Equally worthy of mention is the fact that migration is an essential part of humanity as the phenomenon of people moving outside their national borders to other countries have provided a strong push for promotion of trade and development. With the end of the cold war, scholars and researchers believe that migration will be one of the hottest political issues of the next 15 years in Europe and America given the dwindling state of global economy.


Experience has shown that politicians and racial bigots often use migration as their most potent weapon to gain popularity by heaping the blame on their failures on migrants. The Tea Party in the US has become a rallying point for Americans promoting hate ideology and supremacist tendencies. The attacks on Nigerians and other Africans in South Africa is a case to mention here.


In Europe, there is a rising wave of ultra right political philosophy. The anti-migration sentiment, originally started as a fringe ideology of the right wing parties being relegated to the back ground.


Even though there is a general sense that globalisation has come to stay and that Europe, at least among the governing elites, share economic interests with the rest of the world, views from the likes of Jean Marie Le Pen, which were repugnant in the 1990s, have gradually become mainstream ideas in France, and other European countries.


The resurgence of nationalist feeling has been against migrant, notably Arab/Muslims as well as blacks.
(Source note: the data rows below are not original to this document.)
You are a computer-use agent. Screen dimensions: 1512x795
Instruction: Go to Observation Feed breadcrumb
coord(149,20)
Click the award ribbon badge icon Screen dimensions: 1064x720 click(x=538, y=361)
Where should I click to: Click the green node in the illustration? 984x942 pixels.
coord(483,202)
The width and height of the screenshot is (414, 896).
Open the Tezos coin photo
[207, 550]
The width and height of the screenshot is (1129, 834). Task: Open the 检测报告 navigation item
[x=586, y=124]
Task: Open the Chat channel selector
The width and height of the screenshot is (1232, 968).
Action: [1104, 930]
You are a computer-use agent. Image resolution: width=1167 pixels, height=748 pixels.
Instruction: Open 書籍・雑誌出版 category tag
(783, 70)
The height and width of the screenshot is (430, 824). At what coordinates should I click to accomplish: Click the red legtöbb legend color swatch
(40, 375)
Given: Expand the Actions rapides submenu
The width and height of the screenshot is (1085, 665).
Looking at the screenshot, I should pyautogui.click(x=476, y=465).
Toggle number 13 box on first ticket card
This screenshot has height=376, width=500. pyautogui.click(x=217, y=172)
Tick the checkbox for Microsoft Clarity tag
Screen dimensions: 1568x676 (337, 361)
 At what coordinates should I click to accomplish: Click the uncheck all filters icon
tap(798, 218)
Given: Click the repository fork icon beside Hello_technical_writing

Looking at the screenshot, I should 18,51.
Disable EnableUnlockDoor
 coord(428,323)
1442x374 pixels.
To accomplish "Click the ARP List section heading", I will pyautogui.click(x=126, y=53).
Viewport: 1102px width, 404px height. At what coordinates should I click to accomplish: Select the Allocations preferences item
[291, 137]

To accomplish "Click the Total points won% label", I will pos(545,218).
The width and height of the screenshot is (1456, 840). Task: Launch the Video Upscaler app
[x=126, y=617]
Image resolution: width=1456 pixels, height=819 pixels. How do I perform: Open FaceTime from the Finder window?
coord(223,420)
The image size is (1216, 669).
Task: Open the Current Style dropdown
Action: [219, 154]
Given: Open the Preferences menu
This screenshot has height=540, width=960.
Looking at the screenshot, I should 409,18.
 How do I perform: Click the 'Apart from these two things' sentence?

Multiculturalism is seen as an accommodationist ideology which should not have a footing in fortress Europe.


Akinyemi, who spent over 25 years in Austria, said the idea of fortress Europe as an exclusive European continent for white people is under threat from globalisation. “Today, they see globalisation as a concept that could lead to Europe being swapped by immigrants and especially Arab Muslims who have been seen as irrational and potential terrorists”, the university don said.


Apart from the economic crisis ravaging Europe, political and religious violence has become the identity of the political face of Islam. The proposed European jihad is to counter what is coming from the Muslim world. The end of the cold war has narrowed down ideological differences, but we now have what Samuel Huntington identified as the clash of civilization. Faith inspired terrorists espouse opposition to the Western culture and value system.


The Boko Haram sect, the Taliban in Afghanistan/Pakistan, the Al-Qaeda and many other fundamentalist religious groups view Judeo-Christian faith as a legitimate target for Islamic jihad. They have seen the superpowers as responsible for all the world’s wrongs and suggested that it was the obligation of all Muslims to mobilize to remove the superpowers from the global arena. All these redefined concept of martyrdom provided the basic justification of suicide on religious grounds. In conclusion, Breivik may be pointing to a clash of civilization.